Categories: FolkloreGeneral

Notes from Post-Apocalyptica: A Beer in the Bidon Field Test Update (from Phoenix)


I did not expect the test to go well.  To begin with, no beer holds up well at 96 degrees, and the Fahrenheit mercury outside of the light rail station at Arizona State University in Tempe read 96 degrees.  96 degrees stands far too close to 98.6 degrees, familiar to us all as body temperature, but also (and by association) the temperature of urine.  A bad omen for beer.  Worse still, a thousand miles south of the persistent snows of a long Montana winter that kept me mostly off the bike and on the trainer for the better part of five months””and fresh out of two days in the overly air-conditioned conference rooms of the Wyndham Hotel””I really only had one unfortunate choice of beverage for my impromptu spin through the post-apocalyptic suburban landscapes of metropolitan Phoenix.  Cheap, humorless, and sharp-tongued, red in can but dark black in its miserable, acrid soul. Tecate. El Diablo en el bidón.

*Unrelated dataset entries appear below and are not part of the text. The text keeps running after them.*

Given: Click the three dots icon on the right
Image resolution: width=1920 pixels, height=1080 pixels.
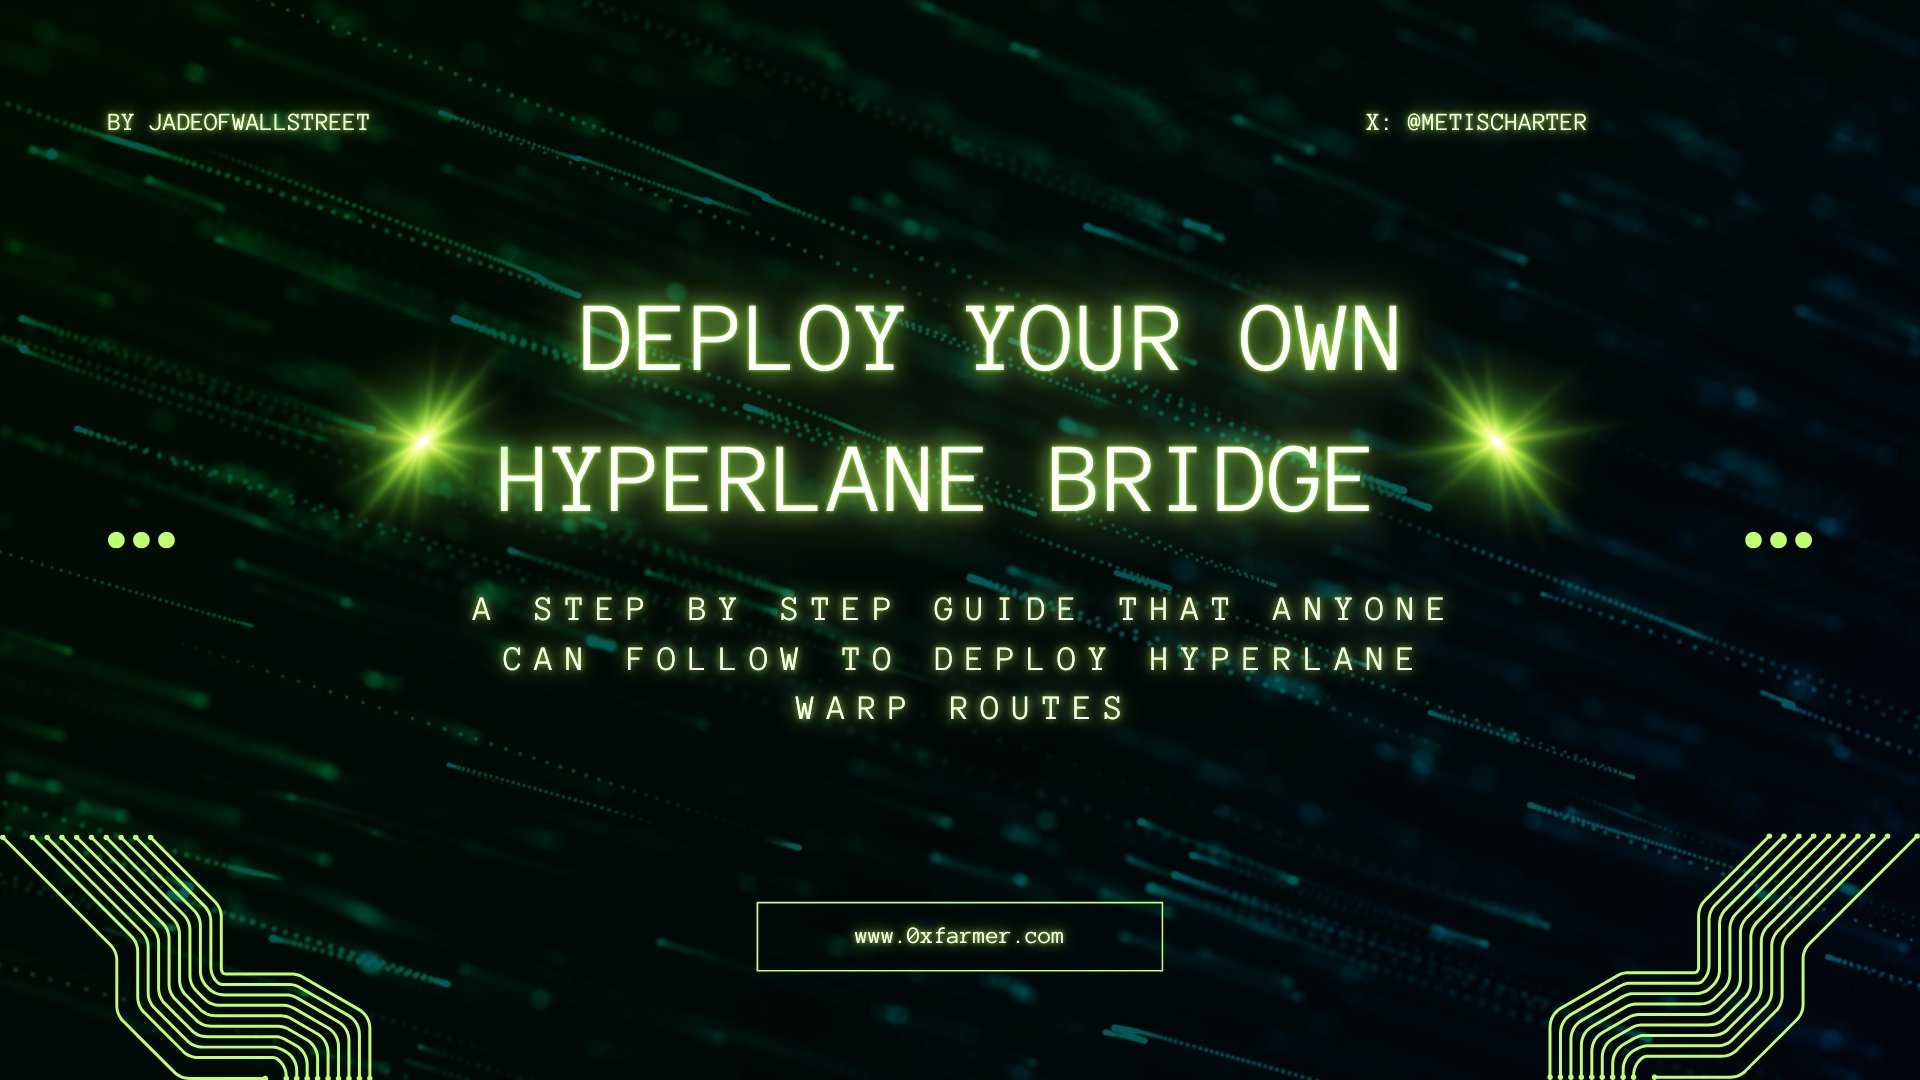Looking at the screenshot, I should [x=1778, y=539].
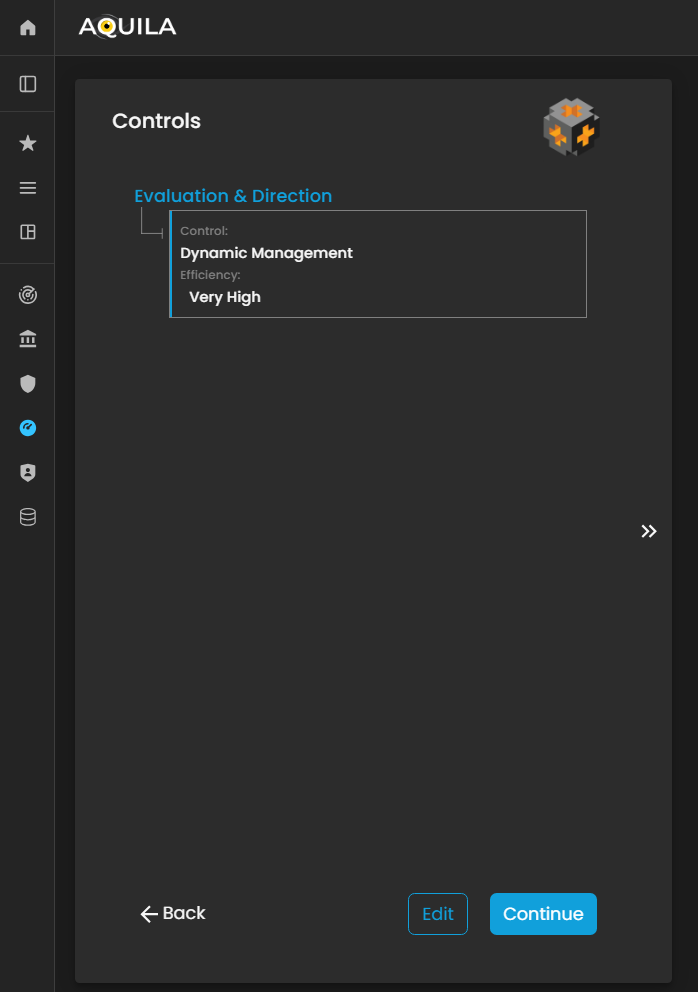Go back using the Back arrow button
The image size is (698, 992).
[x=173, y=913]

It was with some mixture of amusement, awe, and incredulity that I watched Steampunk watch me discretely pour this suspicious golden liquid into my new two-dollar University Bikes water bottle on the hot, black asphalt of Arizona’s urban/suburban desert.  Not long ago, and for very good reasons, this quiet voice and persistent respectful critic of the Keepers’ collective conscious revealed his real life identity as Environmental Historian and Professor Michael Egan.  What he did not reveal is that in our professional field, Michael Egan is a big deal.  Prize-winning book on Barry Commoner.  Planning committee for big meetings.  Editor of an important upcoming book series.  Leather bound tomes.  Elbow patches.  Etcetera.  And here we were, rental bikes, running shoes (Birkenstocks, Egan?  Really?), Herbert helmets, and me in full V Kit, sneakily testing shitty beer on what was bound to be a shitty urban mess of a ride on a stinking hot day in greater Phoenix in April.

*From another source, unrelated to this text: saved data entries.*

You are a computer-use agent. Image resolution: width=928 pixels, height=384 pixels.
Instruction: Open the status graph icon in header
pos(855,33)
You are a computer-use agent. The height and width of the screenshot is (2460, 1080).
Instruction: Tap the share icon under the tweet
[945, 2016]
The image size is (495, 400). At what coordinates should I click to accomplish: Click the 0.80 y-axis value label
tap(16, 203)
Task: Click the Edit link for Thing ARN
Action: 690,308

Phoenix proper may be the seventh circle of hell, right here in modern America. Full of conference centers and chain fast food restaurants, the roads are wide and straight but broken by endless stoplights, filled with SUVs with drivers who will yell at you to ride on the sidewalk, and littered with a show-stopping mélange of glass shards, nails, and tire staples that make their shoulders and few bike lanes a treacherous joke.  It is not a city for riding.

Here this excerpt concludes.